While she was known for her precision, her husband always admired her adventurous spirit. When the opportunity came for her to vocal coach Green Day’s “American Idiot” at Fresno City College, people asked if she really wanted to do such a hard-edged show, her husband says.

She took the challenge, even though she joked she should use her maiden name. (The vocals were great in that show, too.)

Watkins Photo Archive Project

‘New Wrinkles’ cast members celebrate the legacy of Rebecca Sarkisian.

For the folks in “New Wrinkles,” the first performances after hearing the news about Mrs. Sarkisian were hard. Director David Bonetto wrote on Facebook about the night before she died: “I felt her spirit Wednesday night at dress rehearsal. She was ever present. Giving me strength to push through and make this show happen. She hung on to see the dream become exactly as we talked for months, actually a year to the day, and countless hours on. I am beyond grateful.”

You can say, finally, that the timing of her death also had a certain eloquence. Parsons notes Mrs. Sarkisian’s deeply held religious beliefs and is comforted by them.

“One of our friends said that our opening day was her opening day — with Jesus,” she says.

•    •    •

Services will be held 10 a.m. Tuesday, June 4, at St. Anthony of Padua Catholic Church.


Scholarship info

The cast of ‘New Wrinkles’ and the FCC Music Department have started a memorial scholarship in her name to honor her legacy. If you would like to donate, follow this link, scroll to the ‘OTHER’ designation and type in ‘Rebecca Sarkisian Memorial Scholarship.’ You can also call the Foundation directly at: 559-243-7500.

Covering the arts online in the central San Joaquin Valley and beyond. Lover of theater, classical music, visual arts, the literary arts and all creative endeavors. Former Fresno Bee arts critic and columnist. Graduate of Columbia University and Cal Poly San Luis Obispo. Excited to be exploring the new world of arts journalism.

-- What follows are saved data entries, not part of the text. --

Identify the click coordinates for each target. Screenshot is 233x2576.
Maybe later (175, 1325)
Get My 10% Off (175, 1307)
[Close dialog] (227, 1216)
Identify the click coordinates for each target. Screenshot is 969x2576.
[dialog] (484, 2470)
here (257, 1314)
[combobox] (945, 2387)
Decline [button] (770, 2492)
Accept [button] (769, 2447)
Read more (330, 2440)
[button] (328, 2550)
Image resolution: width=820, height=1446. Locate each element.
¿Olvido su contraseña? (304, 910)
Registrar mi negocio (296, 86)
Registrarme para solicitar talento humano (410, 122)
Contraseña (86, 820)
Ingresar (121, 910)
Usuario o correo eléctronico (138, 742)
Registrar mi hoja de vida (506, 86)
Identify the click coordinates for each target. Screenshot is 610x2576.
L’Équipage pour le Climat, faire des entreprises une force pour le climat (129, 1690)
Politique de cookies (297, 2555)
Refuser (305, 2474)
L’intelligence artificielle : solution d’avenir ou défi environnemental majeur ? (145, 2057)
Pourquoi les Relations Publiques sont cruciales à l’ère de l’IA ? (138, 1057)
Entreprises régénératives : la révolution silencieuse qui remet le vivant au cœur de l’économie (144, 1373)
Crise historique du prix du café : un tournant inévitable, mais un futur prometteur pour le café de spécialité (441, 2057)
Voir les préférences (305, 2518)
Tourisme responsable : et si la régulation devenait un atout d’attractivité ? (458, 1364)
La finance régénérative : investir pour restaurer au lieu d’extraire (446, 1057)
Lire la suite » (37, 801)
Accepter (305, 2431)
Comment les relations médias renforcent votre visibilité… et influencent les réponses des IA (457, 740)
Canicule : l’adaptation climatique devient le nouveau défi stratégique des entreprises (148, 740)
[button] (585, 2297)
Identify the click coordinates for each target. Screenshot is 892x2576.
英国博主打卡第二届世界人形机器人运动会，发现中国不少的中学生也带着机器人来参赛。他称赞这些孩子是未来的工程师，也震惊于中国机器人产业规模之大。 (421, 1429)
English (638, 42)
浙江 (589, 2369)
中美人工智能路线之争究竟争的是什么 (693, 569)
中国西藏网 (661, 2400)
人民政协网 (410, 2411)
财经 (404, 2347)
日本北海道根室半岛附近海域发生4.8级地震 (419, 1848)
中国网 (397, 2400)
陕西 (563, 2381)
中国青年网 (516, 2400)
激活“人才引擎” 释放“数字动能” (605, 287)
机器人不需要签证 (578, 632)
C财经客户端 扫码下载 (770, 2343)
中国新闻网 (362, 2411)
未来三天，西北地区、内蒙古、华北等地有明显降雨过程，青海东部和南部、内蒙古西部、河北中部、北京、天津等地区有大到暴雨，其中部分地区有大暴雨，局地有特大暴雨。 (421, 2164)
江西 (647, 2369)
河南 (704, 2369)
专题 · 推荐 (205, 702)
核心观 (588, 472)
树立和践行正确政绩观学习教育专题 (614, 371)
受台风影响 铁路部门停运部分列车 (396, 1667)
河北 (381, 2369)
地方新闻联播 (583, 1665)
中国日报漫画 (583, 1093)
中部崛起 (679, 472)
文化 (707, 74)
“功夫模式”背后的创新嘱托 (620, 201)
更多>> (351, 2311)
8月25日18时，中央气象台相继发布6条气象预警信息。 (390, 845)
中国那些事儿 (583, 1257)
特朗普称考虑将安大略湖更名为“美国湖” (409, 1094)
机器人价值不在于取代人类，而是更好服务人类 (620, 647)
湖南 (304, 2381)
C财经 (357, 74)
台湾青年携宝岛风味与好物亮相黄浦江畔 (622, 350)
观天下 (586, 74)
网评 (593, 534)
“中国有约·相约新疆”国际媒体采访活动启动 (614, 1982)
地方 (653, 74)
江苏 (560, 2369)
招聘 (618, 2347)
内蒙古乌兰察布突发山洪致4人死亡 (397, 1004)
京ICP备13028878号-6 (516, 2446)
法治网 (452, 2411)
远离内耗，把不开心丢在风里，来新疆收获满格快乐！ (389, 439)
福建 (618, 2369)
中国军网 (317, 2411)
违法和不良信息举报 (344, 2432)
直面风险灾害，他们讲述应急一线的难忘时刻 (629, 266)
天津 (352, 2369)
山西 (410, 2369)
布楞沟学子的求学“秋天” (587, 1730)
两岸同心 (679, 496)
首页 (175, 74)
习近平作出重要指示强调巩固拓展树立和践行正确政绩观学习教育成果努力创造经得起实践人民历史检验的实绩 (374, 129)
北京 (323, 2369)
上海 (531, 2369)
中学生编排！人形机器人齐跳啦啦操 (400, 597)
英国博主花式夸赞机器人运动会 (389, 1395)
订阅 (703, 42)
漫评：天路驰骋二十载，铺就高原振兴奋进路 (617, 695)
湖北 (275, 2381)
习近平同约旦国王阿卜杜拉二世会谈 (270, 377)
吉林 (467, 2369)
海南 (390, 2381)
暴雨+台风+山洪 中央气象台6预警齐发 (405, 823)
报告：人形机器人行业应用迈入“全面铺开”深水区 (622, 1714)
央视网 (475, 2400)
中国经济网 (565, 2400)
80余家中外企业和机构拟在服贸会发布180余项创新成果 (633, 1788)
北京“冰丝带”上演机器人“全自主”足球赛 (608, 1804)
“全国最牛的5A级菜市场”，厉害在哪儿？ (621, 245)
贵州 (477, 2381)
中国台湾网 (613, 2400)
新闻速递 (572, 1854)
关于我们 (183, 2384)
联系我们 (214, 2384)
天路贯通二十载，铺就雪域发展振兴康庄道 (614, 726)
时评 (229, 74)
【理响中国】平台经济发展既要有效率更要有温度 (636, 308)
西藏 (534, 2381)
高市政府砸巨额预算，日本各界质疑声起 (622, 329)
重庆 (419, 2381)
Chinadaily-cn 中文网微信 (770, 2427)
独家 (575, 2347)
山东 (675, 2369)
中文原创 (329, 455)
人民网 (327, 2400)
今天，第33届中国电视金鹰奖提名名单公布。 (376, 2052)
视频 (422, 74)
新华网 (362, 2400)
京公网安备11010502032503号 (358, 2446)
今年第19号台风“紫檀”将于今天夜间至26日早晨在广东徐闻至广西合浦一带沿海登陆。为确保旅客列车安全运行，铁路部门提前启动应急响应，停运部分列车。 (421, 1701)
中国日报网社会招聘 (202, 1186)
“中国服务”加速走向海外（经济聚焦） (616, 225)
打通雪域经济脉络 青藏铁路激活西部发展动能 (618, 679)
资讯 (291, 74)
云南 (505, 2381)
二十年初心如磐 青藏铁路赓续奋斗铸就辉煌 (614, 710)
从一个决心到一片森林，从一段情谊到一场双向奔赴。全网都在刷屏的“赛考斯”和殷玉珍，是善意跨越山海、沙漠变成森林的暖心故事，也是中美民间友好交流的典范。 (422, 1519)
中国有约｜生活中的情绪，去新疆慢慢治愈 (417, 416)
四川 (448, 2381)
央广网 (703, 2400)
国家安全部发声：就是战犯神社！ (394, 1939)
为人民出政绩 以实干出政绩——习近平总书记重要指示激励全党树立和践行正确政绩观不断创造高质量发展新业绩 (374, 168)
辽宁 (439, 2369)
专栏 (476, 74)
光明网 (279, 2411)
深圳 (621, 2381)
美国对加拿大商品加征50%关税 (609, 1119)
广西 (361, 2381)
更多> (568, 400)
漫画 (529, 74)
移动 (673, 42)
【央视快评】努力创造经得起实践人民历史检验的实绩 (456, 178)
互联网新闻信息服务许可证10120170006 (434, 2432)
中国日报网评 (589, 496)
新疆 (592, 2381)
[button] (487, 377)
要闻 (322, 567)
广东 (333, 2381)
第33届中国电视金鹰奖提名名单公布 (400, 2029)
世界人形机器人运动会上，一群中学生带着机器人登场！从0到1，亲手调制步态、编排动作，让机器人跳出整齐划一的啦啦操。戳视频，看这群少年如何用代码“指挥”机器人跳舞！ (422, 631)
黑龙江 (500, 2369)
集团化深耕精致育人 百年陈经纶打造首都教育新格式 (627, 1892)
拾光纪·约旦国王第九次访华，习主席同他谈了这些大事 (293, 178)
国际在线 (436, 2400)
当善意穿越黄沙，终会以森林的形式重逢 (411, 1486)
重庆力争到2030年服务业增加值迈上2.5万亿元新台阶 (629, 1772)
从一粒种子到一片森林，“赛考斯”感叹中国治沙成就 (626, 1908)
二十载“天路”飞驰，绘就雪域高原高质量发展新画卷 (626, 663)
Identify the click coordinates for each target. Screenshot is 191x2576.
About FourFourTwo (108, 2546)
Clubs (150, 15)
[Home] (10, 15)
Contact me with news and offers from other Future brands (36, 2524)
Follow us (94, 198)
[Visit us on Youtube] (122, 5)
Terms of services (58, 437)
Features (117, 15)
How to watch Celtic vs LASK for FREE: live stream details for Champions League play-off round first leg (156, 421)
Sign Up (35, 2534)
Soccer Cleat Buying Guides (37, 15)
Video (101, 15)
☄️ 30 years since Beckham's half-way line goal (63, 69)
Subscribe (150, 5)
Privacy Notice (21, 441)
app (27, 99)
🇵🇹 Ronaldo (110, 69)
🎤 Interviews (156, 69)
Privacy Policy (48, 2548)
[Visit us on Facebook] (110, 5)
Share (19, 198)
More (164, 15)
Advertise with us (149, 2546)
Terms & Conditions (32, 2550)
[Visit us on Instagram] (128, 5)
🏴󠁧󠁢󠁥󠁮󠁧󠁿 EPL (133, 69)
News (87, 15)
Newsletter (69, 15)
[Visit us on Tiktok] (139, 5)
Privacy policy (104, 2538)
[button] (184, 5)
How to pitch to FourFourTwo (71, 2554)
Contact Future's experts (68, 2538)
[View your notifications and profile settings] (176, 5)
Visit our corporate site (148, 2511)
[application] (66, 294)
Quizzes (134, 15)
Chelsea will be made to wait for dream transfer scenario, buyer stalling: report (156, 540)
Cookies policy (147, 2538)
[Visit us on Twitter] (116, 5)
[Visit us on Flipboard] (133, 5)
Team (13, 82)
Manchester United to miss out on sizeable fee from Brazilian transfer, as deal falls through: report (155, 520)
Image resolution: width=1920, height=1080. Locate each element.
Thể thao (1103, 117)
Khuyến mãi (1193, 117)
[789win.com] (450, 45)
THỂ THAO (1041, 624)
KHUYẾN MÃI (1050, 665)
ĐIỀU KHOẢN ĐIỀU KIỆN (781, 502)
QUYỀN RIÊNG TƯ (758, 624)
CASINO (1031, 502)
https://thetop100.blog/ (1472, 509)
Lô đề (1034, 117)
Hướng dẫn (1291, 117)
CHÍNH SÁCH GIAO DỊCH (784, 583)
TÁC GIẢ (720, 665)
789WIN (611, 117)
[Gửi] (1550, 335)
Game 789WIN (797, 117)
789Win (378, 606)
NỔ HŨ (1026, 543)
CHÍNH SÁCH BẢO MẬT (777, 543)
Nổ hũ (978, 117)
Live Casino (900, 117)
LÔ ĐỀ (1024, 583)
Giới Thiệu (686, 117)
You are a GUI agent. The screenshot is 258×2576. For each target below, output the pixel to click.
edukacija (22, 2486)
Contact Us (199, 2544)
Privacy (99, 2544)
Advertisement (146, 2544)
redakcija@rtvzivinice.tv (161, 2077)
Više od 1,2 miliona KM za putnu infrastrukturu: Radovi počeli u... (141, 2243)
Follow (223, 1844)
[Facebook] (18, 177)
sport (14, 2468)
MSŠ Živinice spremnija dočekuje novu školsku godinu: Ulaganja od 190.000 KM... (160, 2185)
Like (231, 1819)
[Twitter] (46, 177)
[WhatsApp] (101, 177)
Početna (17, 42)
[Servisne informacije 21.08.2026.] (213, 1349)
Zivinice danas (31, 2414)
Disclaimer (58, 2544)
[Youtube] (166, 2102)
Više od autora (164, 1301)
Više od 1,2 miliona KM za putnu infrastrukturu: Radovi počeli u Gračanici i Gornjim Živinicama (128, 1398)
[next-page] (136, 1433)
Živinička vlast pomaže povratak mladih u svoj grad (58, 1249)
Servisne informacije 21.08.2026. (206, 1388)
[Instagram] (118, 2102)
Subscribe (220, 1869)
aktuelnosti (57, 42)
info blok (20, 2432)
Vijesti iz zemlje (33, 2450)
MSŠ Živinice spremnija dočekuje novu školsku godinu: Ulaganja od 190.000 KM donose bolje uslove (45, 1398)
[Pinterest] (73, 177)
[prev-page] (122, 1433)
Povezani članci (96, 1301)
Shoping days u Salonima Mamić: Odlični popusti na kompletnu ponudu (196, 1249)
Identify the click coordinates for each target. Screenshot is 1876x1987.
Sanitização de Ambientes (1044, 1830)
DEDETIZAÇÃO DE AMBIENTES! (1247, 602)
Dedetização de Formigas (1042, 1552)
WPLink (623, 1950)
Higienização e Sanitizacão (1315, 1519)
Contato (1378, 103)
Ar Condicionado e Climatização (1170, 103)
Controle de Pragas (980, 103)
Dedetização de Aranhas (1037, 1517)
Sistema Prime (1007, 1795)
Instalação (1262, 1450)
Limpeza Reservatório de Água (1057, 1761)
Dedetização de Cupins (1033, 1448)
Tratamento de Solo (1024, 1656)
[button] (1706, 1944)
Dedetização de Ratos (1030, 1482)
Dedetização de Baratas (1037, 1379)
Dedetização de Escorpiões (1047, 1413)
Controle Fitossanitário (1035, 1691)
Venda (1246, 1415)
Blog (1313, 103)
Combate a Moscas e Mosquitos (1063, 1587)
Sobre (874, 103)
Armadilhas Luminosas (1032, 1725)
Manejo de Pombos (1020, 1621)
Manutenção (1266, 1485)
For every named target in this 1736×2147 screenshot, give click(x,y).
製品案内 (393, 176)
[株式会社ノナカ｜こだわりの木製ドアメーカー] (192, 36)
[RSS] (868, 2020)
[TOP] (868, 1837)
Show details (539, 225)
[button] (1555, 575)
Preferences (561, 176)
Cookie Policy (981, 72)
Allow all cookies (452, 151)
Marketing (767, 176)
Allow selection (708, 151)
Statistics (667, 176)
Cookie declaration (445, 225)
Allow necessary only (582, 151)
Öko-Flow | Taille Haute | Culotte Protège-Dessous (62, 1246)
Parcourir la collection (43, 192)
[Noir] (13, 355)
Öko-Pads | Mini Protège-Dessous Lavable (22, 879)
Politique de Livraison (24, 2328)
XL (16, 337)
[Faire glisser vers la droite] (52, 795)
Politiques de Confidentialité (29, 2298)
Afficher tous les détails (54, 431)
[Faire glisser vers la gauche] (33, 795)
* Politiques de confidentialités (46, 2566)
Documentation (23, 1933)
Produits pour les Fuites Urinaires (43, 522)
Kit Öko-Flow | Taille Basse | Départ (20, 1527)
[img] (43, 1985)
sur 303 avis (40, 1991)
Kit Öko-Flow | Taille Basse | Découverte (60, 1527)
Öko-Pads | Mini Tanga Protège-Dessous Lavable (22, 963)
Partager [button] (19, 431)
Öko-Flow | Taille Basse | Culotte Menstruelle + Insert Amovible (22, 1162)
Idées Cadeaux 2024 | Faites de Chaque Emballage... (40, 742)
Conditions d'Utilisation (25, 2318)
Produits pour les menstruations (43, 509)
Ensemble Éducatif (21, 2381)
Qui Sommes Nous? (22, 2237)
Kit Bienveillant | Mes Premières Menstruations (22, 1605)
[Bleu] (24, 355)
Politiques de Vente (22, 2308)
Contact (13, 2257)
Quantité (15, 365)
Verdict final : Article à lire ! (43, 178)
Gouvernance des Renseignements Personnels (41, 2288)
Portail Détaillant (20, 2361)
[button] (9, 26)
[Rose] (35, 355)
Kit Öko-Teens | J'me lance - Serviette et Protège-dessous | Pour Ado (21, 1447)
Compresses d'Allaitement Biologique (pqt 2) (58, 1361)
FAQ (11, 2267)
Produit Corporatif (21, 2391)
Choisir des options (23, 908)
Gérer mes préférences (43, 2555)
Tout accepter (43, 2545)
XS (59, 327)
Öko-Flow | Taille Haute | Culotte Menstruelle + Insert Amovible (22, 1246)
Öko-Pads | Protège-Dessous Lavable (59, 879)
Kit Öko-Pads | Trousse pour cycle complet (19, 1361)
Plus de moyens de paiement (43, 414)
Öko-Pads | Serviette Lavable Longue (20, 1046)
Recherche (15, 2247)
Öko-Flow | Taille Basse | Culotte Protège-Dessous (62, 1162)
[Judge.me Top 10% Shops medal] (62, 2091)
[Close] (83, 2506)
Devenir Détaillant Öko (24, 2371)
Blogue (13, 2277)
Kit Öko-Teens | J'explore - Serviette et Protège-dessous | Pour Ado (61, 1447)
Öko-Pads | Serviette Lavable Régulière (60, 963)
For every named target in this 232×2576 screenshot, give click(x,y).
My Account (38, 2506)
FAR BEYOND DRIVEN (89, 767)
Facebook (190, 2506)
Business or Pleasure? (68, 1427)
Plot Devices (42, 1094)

donaldfresnoarts@gmail.com

Comments (5)

  • Gary Unruh

    Thank you, Donald, for this article and for your continuing exceptional contribution to the arts in Fresno. I have wonderful memories of Becky and David.

    reply
  • Judy Irvine

    We loved her so. We had taken her beginning voice class at FCC just for fun. When she became vocal director for New Wrinkles we rejoined the cast, just to get to work with her. She was such a good team director.

    reply
  • Brigid de Jong

    Thank you for this beautiful article. I didn’t really know Becky until she joined the NATS chapter we formed here a few years ago, but I knew even before I met her that she was a wonderful teacher from the students we would get at Fresno State who had studied with her. She was a huge asset to the arts community, and a dear, kind person. She will be very much missed.

    reply
  • Joel Abels

    She was an incredible woman. So talented, so giving and such an incredible human. I will be forever grateful to have had the opportunity to perform with her and to have had her work with our performers. She knew her stuff and always got the best work out of actors because she was passionate in all that she did. There was such respect showered upon her. She was specific and direct but in such a loving way. I will miss her jam. She made the BEST jam. I will miss my friend. Thank you Becky. ❤️

    reply
  • Thank you for this excellent tribute. Becky was a great joy! I learned much from her in the (much too short) time I was privileged to work under her direction in New Wrinkles.